Teresa Palmer used to have a deeply complicated relationship with her body; how it looked, how she fuelled it.
For three years between 2009 and 2012, the Hollywood actor was gripped by what she understands to be orthorexia, a type of disordered eating that involves an unhealthy obsession with healthy food.
"Everything had to be of the highest quality," the Ride Like a Girl star told Mamamia's Me After You podcast. "I wouldn't eat anything [that had been] stripped of its nutritional value. And it was exhausting, utterly exhausting, to log every calorie and be so overly conscious of the food I was putting into my body."
Watch: Me After You host Laura Byrne on all the ways women are told to be "a good mum..."
It came to a head, she said, largely courtesy of a single comment made by a former agent—a woman—who'd seen paparazzi pictures of her in swimwear.
"She said, 'Do you know what? You should start working out, because that's a part of your job. You need to make sure that you look really good.' And I was like, 'Oh, I thought I did look good.'
"The scary thing is that I've always been such a small person. I look back on the photos that she's talking about and I was just so little still. Yes, I wasn't perfectly sculpted, but that really set off this huge whirlwind of unhealthy obsession surrounding food."
Orthorexia isn't currently a clinically recognised eating disorder, though recent research found that 71 per cent of surveyed health professionals in Australia and New Zealand believe it ought to be.
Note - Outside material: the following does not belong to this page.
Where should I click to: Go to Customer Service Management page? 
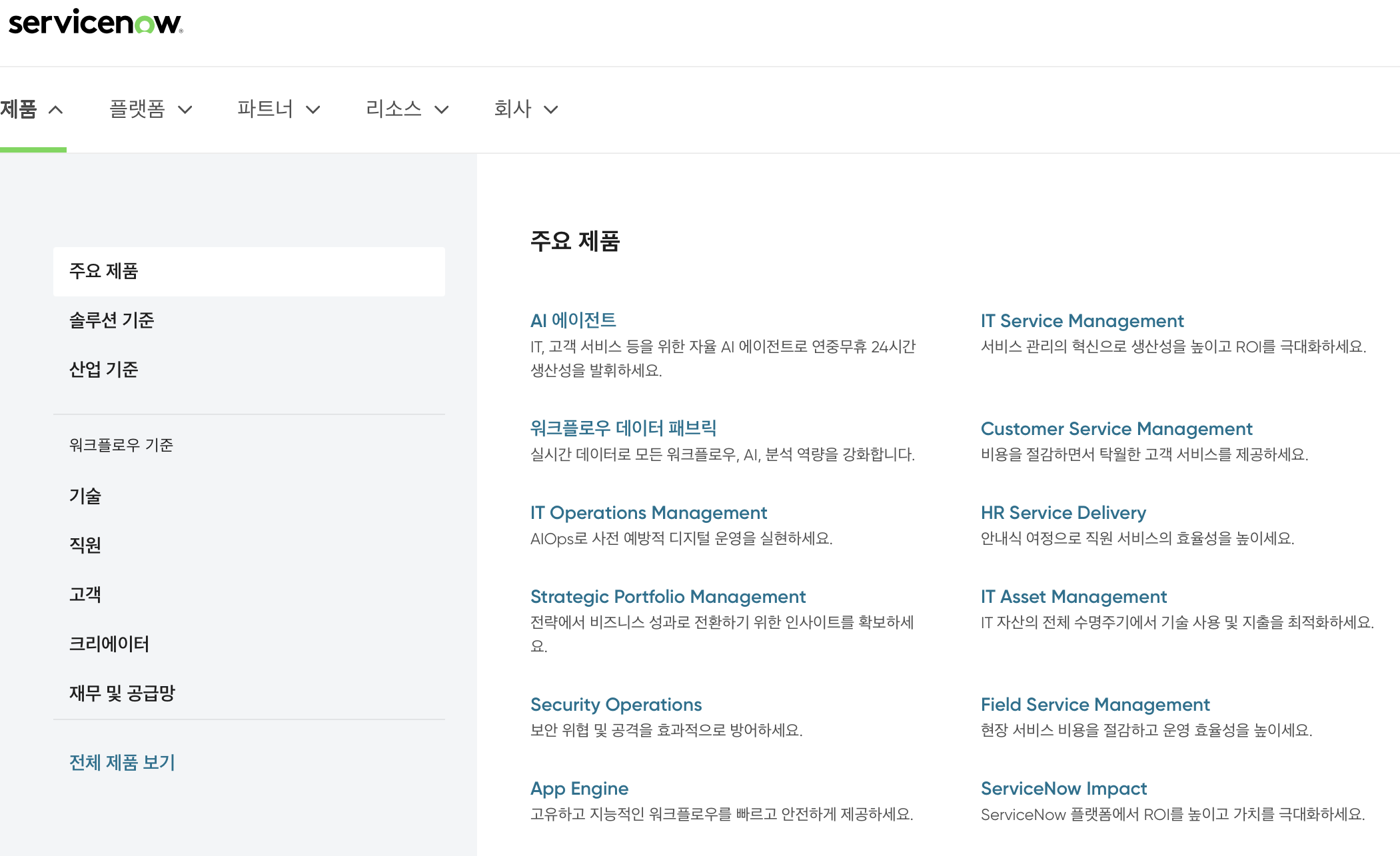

Dr Rebecca Reynolds, a nutritionist, lecturer and researcher at UNSW, is among them. She explained that orthorexia isn't just being conscious of eating healthily, it's taking healthy eating to such an extreme that it causes significant stress or has a negative impact on the person's life.
"They may be 'plunged into gloom' by eating a piece of bread, become anxious about when their next kale, chia or quinoa hit is coming, or eat only at home where 'superfood' intake can be tightly controlled," she wrote via The Conversation.
"Such behaviours can have a significant impact on relationships with family members and friends, let alone on their mental health."